Transit to Green Space is an ongoing exploration of ways to reach our parks and natural areas without cars.
When: July 9, 2011
How: Mostly bike
How long: N/A. This is an in-town green space, and people mostly came from fairly close
Ease: Very easy. The Ecoyard is located in the heart of the cities, a block north of the busy intersection of Lake Street and Hiawatha Ave. near 3 major non car transportation routes: the #55 LRT line (running North – South), the #21 high frequency bus route (running East – West) and the Midtown Greenway bike/pedestrian trail (running East – West).
Worth Doing: The Ecoyard is well worth it for anyone wanting a quick tour of an area overflowing with native plants. It is small, about one short block in length and maybe 75′ in width at its widest. This makes it an easy place to visit for many in the cities between errands or as you head to other destinations while biking or using transit. It’s easy to combine seeing the garden with a trip to other parks. By bike it’s possible to reach Minnehaha Park using the Greenway and striped lanes on Minnehaha Ave., or via light rail and the 46th st. or 52nd st. stations. Heading West, the Minneapolis lakes are also accessible using the Greenway or the #21 bus. So there are lots of possible combinations.
Our appreciation of the garden was much enhanced by our guide, Gregg Thompson, a sustainable landscaper now working for the city of Eagan. Gregg helped establish the garden in 2006, and knows the plants well. Butterfly weed, purple cone flower, hyssop and monarda were some of the plants in bloom when we visited.
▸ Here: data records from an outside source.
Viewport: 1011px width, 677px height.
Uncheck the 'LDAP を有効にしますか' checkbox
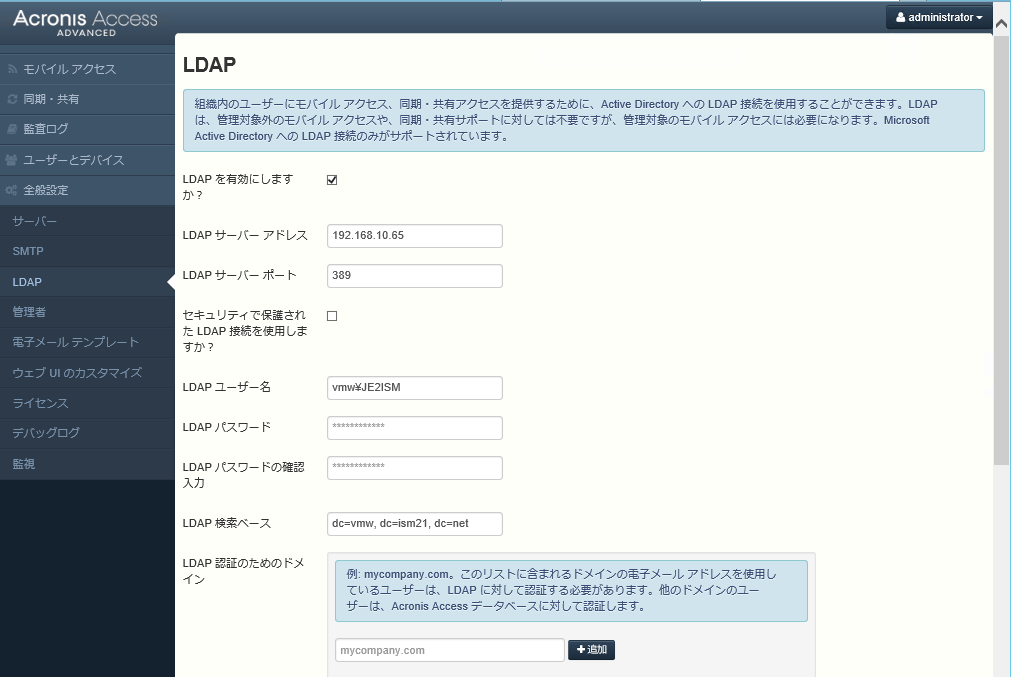tap(332, 180)
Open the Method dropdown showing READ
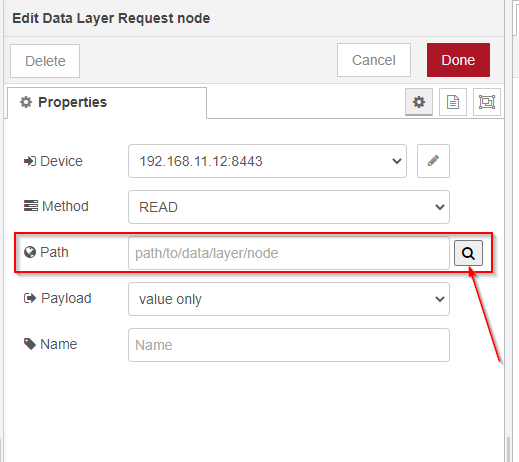Viewport: 519px width, 462px height. [289, 207]
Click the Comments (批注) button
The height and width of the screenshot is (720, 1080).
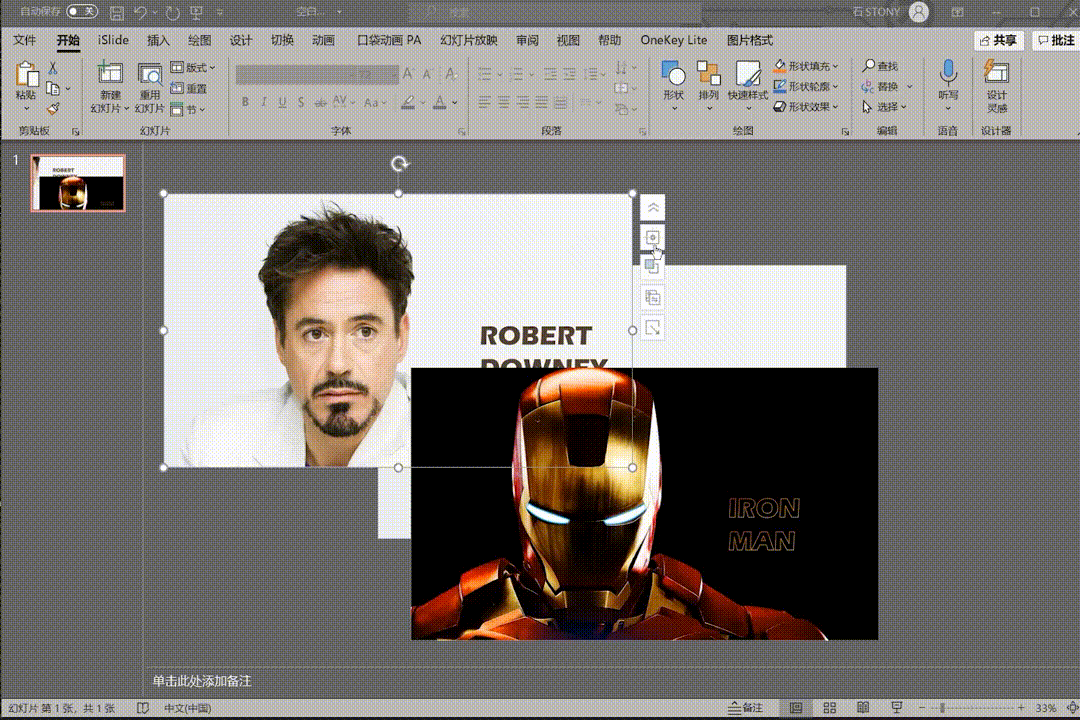(1056, 40)
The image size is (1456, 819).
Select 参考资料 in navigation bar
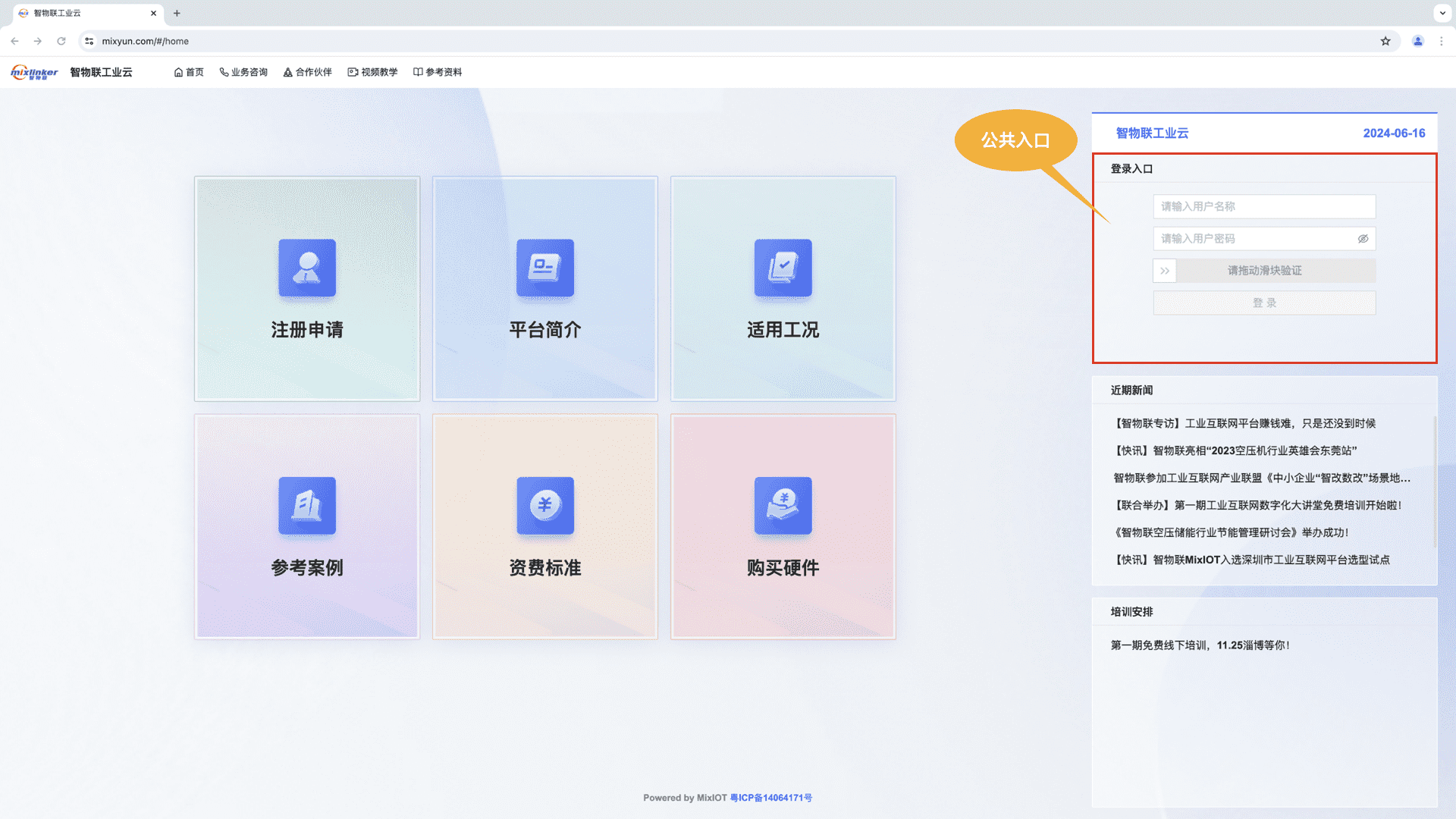(438, 72)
We also observed non flowering plants like the drought tolerant and low-mow fescue grass (kentucky bluegrass alternative in some applications), and sweet grass, growing in a swale which captures water. Gregg explained that sweet grass exudes a perfume when dried, a custom of native Americans who used it in their ceremonies. Some of us grabbed a handful; mine is smelling sweet already, even though not dry.
There are many more plants than these in this small garden, so I’m hoping others can comment and add varieties, plus the critters (like the black swallowtail butterfly) they are host to.